The Honoring Our PACT Act "would deliver all generations of toxic-exposed veterans their earned health care and benefits," according to Inhofe.
It previously passed the Senate on June with a bipartisan majority of 84-14. Inhofe voted yes, praising the bill in a statement; Sen. Lankford joined 13 fellow Republicans in voting against it, claiming he believed it would actually worsen health care at Veterans Administration facilities.
On July 13, the Senate-approved bill passed the House with an overwhelming bipartisan majority of 342-88. Four of the five members of Oklahoma's all-GOP delegation voted in favor; Rep. Kevin Hern voted against it, declining to provide a reason.
On Wednesday, though, the bill returned to the Senate due to a parliamentary hang-up, and was blocked by Republicans, including Lankford and Inhofe.
"How do you change your vote?" Oliver asked, rhetorically, of Inhofe. "It defies logic."
Oliver said the two senators had not consulted DAV or other veterans groups in determining their votes on the bill.
"It's disgusting," said Larry Van Schuyver, state commander of Oklahoma's Military Order of the Purple Heart and former Oklahoma Veterans Commission chairman.
"This is politics at its worst," Van Schuyver said. "When we send someone to war, let's take care of them when they come home. Let's fulfill our promise."
"I've been a Republican all my life, but these two gentlemen, both the senators, disappointed me greatly, and I damn sure wouldn't vote for either one of them again," Van Schuyver said.
"It breaks my heart. Angry, disappointed, and mad as hell," Van Schuyver said.

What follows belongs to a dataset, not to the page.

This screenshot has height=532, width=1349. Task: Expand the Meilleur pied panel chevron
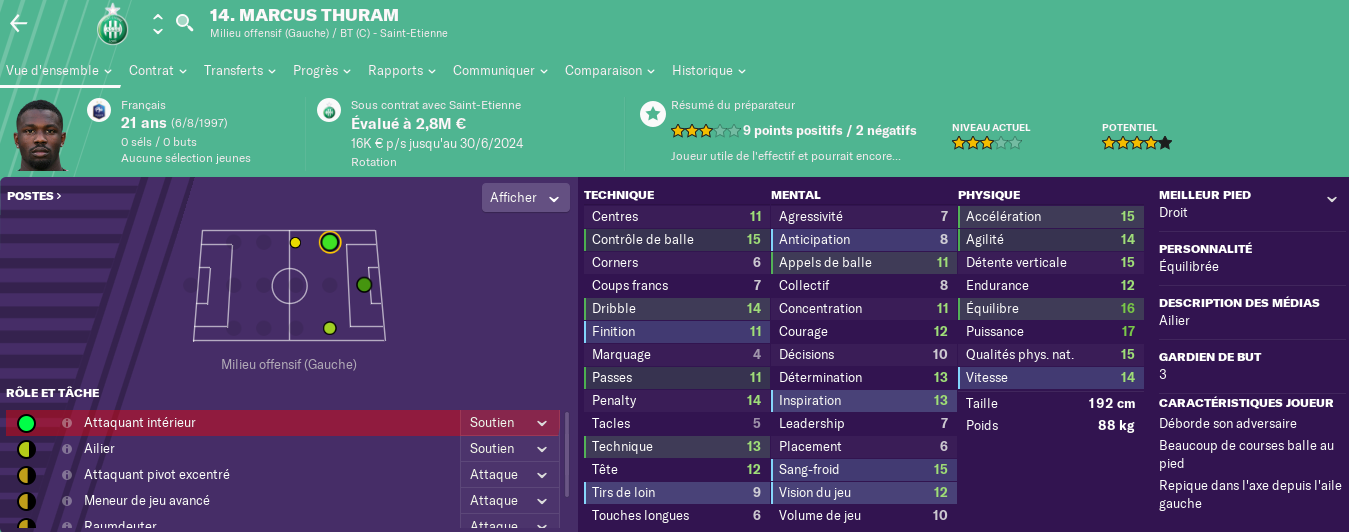tap(1331, 199)
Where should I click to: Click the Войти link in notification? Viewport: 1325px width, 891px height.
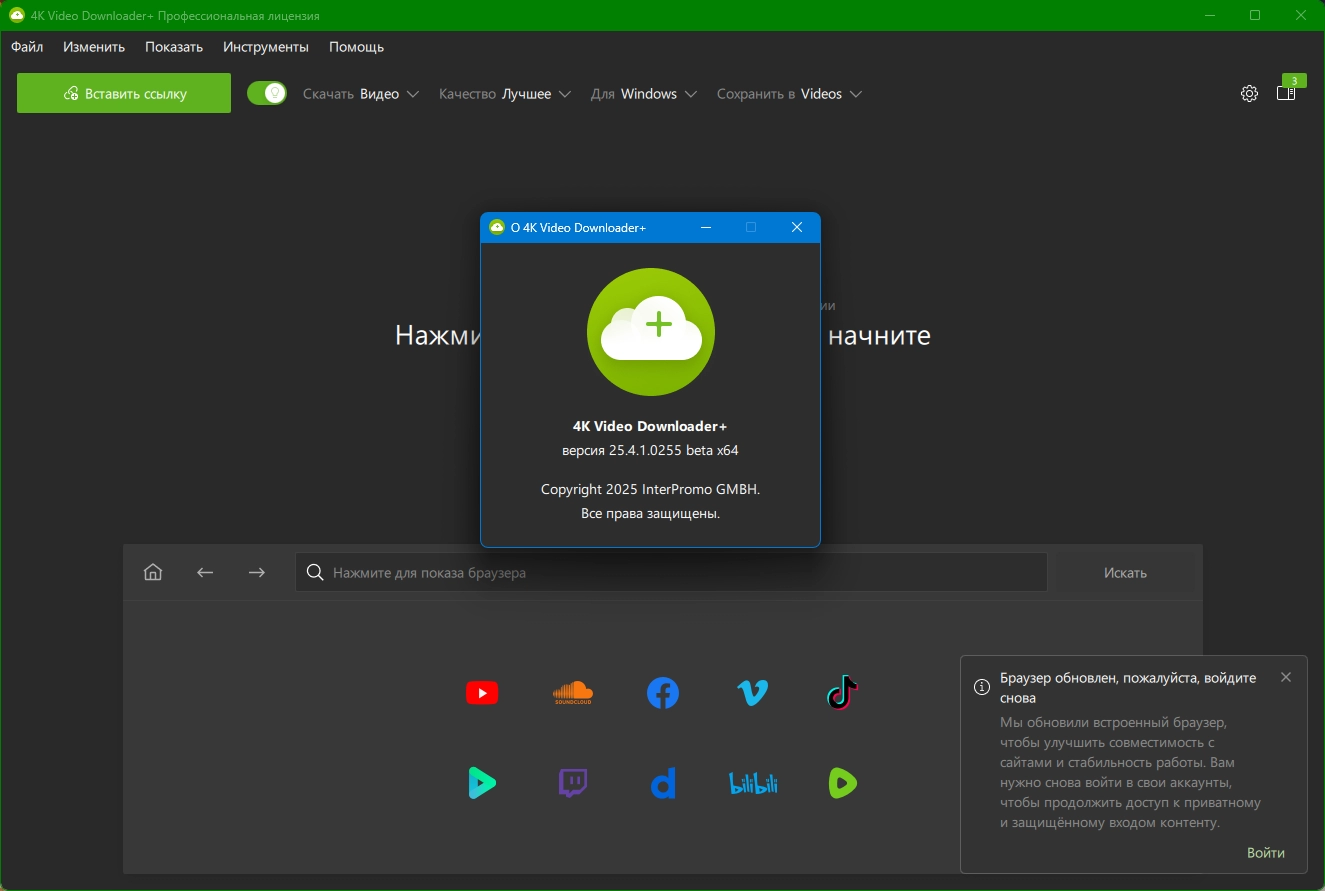pos(1265,853)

Veterans of Foreign Wars National Commander Tim Borland issued a statement Thursday expressing "outrage" at the Republican blockade of the bill.
"These 25 senators who broke their promise to veterans are risking more veterans getting sick and dying with every day this is delayed," Borland said. "These senators need to remember that it is the veteran that paid the price for their freedoms, the life they live and the fresh air that they breathe. Our team in D.C. is mobilizing our grassroots efforts to let these senators know the VFW will hold them accountable if they fail to honor their promise. We will not let the voices of veterans sick and dying from toxic exposure be ignored. Every veteran counts.”
American Legion Legislative Director Lawrence Montreuil accused Lankford, Inhofe and their GOP colleagues in the Senate of playing "political games" at the expense of veterans' lives.
"Every day that this delay goes on, veterans are unable to receive care," Montreuil said. "This is wrong. We will not stand by and allow veterans to be denied their duly owed health care. For cancer patients, a one-month delay makes all the difference. The American Legion demands that Congress end this delay and allow our veterans to receive the health care they desperately need and have earned."
Asked for comment, Lankford's office directed Public Radio Tulsa to the senator's June 16 statement after his initial vote against the bill. An Inhofe spokesperson said the senator and his colleagues voted no Wednesday "because they would like to see a fix to the mandatory spending issue [Pennsylvania Republican] Sen. [Pat] Toomey has been outspoken about before they pass the PACT Act again."
Critics have derided Toomey's explanation as "total [expletive]."